Presentation Authors: Elliot Dubowitch*, Mohit Garg, Dimitre Stefanov, Buddima Ranasinghe, Piyush Gupta, David Silver, Ervin Teper, Ariel Schulman, Brooklyn, NY
Introduction: Postoperative narcotic-sparing strategies as part of an enhanced recovery after surgery (ERAS) protocol hasten return of bowel function and reduce narcotic use after surgery, limiting the potential for narcotic abuse. While analysis of ERAS protocols has focused upon postoperative narcotic reduction, the impact of intraoperative narcotic use is not well understood. We examined the impact of intraoperative narcotic use on extended length of stay (LOS) and 30-day readmission in a cohort of patients undergoing robotic urologic surgery.

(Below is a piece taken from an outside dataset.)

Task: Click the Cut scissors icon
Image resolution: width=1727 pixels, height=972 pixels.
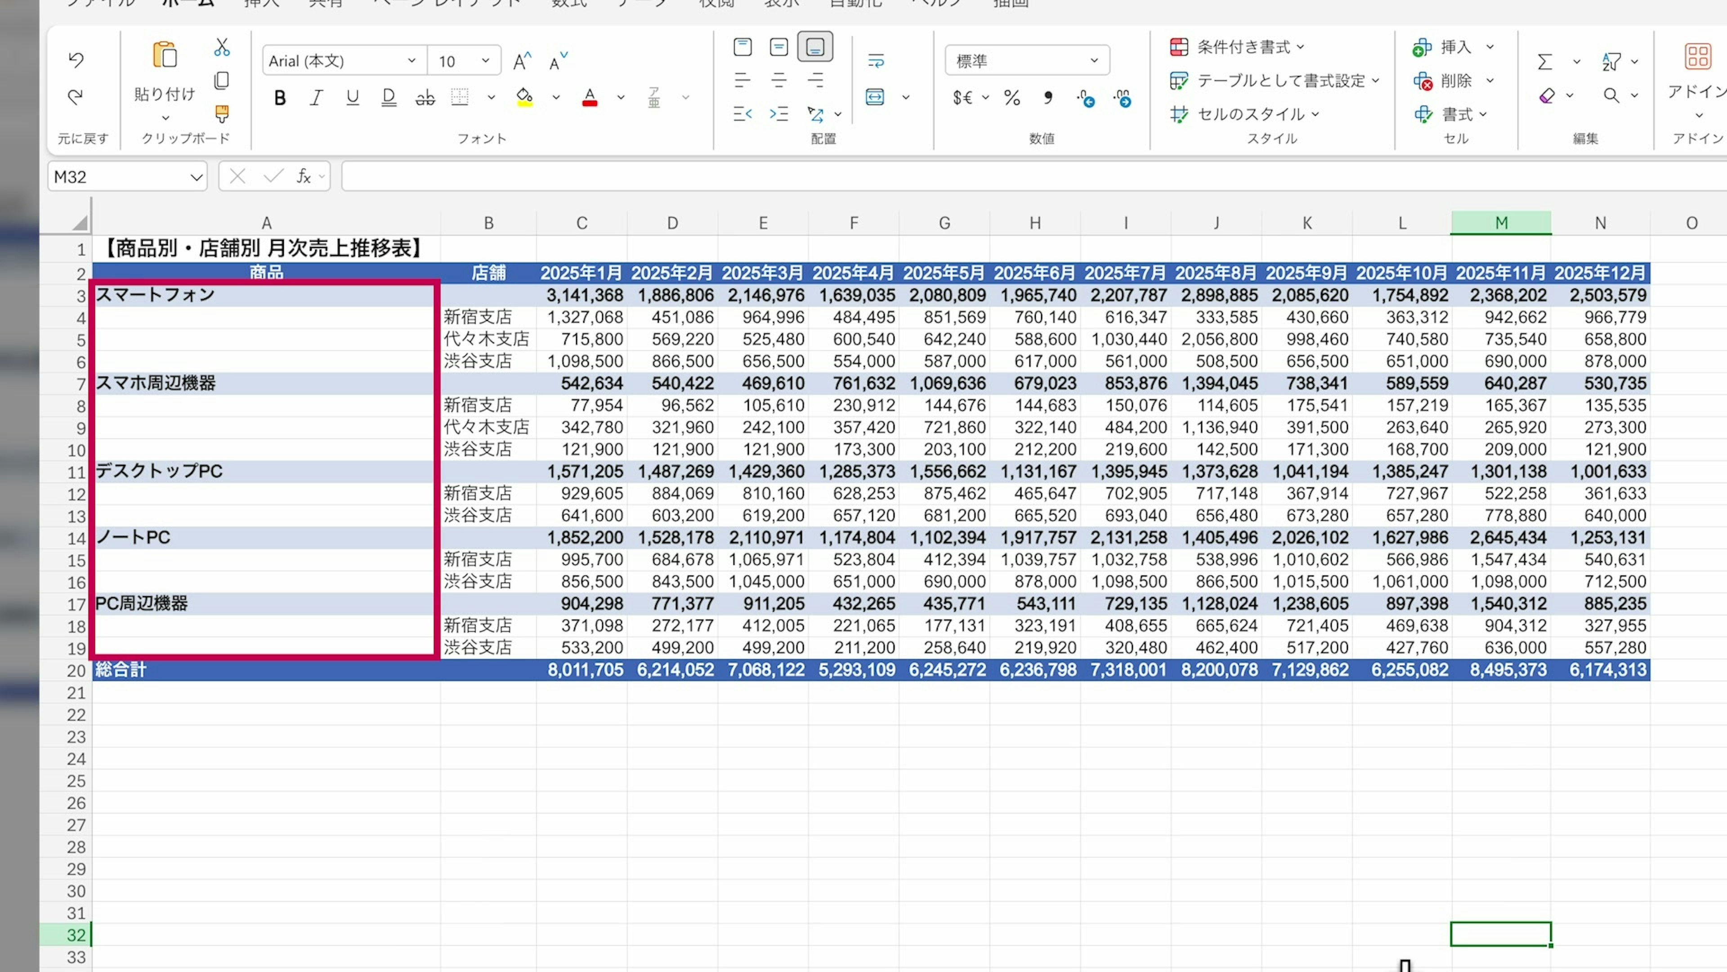Action: tap(222, 47)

Methods: We retrospectively reviewed patients who underwent robotic surgery of the kidney and prostate from 2016 to 2017. Patients were managed on an ERAS protocol with early ambulation, enteral feeding, and non-narcotic post-operative pain control. Stepwise linear regression was used to identify factors associated with increased intraoperative narcotic use. Stepwise logistic regression was used to determine predictors of LOS>1 and a logistic regression model was used to investigate predictors of 30-day readmission. P < 0.05 was considered statistically significant. SAS 9.4 (SAS Institute Inc., Cary NC) was used for the analyses.
Results: The study cohort included 194 patients. 104 (54%) patients had surgery on the upper tract and 90 had surgery on the lower tract. There were 41 (21%) females and the ages ranged from 23 to 80 years old with a mean (SD) of 59.5 (10.2) years. The mean (SD) for intraoperative morphine equivalents was 31.1 (9.2), with a range of 10-71.7. We used a stepwise linear regression to select from the following list of potential predictors of intraoperative narcotic use: age, gender, BMI, ASA>2, surgery type (upper vs. lower tract), surgeon, and operating time. Older age (beta=-0.21, 95% CI -0.33 to -0.08, p=0.001) and female gender (beta=-3.54, 95% CI -6.59 to -0.50, p=0.02) were associated with lower use of intraoperative narcotics. BMI (beta=0.33, 95% CI 0.07-0.60, p=0.01) was associated with higher usage of narcotics. For our cohort, 18 (9%) had a LOS>1 and 11 (6%) patients had a 30-day readmission. Upon logistic regression analysis, intraoperative narcotics was not associated with LOS>1 or 30-day readmission rates (OR=0.95, 95% CI 0.87-1.04, p=0.25).
Conclusions: Male gender, younger age, and higher BMI were associated with higher intraoperative narcotic use during robotic urologic surgery on an ERAS protocol, although increased intraoperative narcotics did not extend LOS or increase 30-day readmission rates.